● ACTIVITY: Would you please repeat the data that follows, exactly as it reads?

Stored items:
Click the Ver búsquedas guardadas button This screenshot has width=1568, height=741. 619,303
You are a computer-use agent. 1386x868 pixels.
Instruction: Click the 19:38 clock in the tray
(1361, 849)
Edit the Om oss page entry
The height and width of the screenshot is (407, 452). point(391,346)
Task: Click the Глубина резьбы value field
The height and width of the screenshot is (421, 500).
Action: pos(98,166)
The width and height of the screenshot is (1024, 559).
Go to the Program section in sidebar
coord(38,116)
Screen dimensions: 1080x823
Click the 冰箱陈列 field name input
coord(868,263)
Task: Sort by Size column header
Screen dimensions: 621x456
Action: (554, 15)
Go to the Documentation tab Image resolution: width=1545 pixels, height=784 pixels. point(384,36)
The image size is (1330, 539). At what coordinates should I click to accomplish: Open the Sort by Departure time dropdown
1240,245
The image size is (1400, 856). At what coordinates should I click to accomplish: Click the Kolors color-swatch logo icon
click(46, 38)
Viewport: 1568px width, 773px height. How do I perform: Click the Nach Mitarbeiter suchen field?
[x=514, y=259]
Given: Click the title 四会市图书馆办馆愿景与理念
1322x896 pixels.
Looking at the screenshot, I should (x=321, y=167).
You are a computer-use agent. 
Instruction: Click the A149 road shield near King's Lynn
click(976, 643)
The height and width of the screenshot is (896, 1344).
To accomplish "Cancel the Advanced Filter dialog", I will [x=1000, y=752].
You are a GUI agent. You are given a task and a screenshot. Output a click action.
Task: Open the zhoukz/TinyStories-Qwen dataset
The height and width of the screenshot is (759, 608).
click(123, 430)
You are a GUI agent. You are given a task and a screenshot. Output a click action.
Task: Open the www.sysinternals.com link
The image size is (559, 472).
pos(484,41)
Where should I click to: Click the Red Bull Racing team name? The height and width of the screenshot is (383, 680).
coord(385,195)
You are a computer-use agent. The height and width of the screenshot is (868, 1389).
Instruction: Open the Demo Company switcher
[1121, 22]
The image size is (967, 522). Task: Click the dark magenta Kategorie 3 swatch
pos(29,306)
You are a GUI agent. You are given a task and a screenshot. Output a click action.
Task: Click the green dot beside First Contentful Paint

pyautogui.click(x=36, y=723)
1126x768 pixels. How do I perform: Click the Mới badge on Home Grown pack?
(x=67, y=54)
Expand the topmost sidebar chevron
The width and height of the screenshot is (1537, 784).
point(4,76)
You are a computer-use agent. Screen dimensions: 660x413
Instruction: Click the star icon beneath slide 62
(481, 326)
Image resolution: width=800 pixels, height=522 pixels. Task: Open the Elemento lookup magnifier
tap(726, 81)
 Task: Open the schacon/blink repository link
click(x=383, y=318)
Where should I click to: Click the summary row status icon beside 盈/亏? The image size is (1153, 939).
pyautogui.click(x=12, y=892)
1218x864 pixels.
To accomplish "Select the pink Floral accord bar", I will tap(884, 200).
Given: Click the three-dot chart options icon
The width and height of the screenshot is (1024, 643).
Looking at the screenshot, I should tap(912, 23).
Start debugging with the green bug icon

● SOLUTION BELOW:
Click the Ver búsquedas guardadas button This screenshot has width=1568, height=741. 619,303
You are a computer-use agent. 1386x868 pixels.
Instruction: Click the 19:38 clock in the tray
(1361, 849)
Edit the Om oss page entry
The height and width of the screenshot is (407, 452). point(391,346)
Task: Click the Глубина резьбы value field
The height and width of the screenshot is (421, 500).
Action: pos(98,166)
The width and height of the screenshot is (1024, 559).
Go to the Program section in sidebar
coord(38,116)
Screen dimensions: 1080x823
Click the 冰箱陈列 field name input
coord(868,263)
Task: Sort by Size column header
Screen dimensions: 621x456
Action: (554, 15)
Go to the Documentation tab Image resolution: width=1545 pixels, height=784 pixels. point(384,36)
The image size is (1330, 539). At what coordinates should I click to accomplish: Open the Sort by Departure time dropdown
1240,245
The image size is (1400, 856). At what coordinates should I click to accomplish: Click the Kolors color-swatch logo icon
click(46, 38)
Viewport: 1568px width, 773px height. How do I perform: Click the Nach Mitarbeiter suchen field?
[x=514, y=259]
Given: Click the title 四会市图书馆办馆愿景与理念
1322x896 pixels.
Looking at the screenshot, I should (x=321, y=167).
You are a computer-use agent. 
Instruction: Click the A149 road shield near King's Lynn
click(976, 643)
The height and width of the screenshot is (896, 1344).
To accomplish "Cancel the Advanced Filter dialog", I will [x=1000, y=752].
You are a GUI agent. You are given a task and a screenshot. Output a click action.
Task: Open the zhoukz/TinyStories-Qwen dataset
The height and width of the screenshot is (759, 608).
click(123, 430)
You are a GUI agent. You are given a task and a screenshot. Output a click action.
Task: Open the www.sysinternals.com link
The image size is (559, 472).
pos(484,41)
Where should I click to: Click the Red Bull Racing team name? The height and width of the screenshot is (383, 680).
coord(385,195)
You are a computer-use agent. The height and width of the screenshot is (868, 1389).
Instruction: Open the Demo Company switcher
[1121, 22]
The image size is (967, 522). Task: Click the dark magenta Kategorie 3 swatch
pos(29,306)
You are a GUI agent. You are given a task and a screenshot. Output a click action.
Task: Click the green dot beside First Contentful Paint

pyautogui.click(x=36, y=723)
1126x768 pixels. How do I perform: Click the Mới badge on Home Grown pack?
(x=67, y=54)
Expand the topmost sidebar chevron
The width and height of the screenshot is (1537, 784).
point(4,76)
You are a computer-use agent. Screen dimensions: 660x413
Instruction: Click the star icon beneath slide 62
(481, 326)
Image resolution: width=800 pixels, height=522 pixels. Task: Open the Elemento lookup magnifier
tap(726, 81)
 Task: Open the schacon/blink repository link
click(x=383, y=318)
Where should I click to: Click the summary row status icon beside 盈/亏? The image size is (1153, 939).
pyautogui.click(x=12, y=892)
1218x864 pixels.
To accomplish "Select the pink Floral accord bar", I will tap(884, 200).
Given: Click the three-dot chart options icon
The width and height of the screenshot is (1024, 643).
Looking at the screenshot, I should tap(912, 23).
Start debugging with the green bug icon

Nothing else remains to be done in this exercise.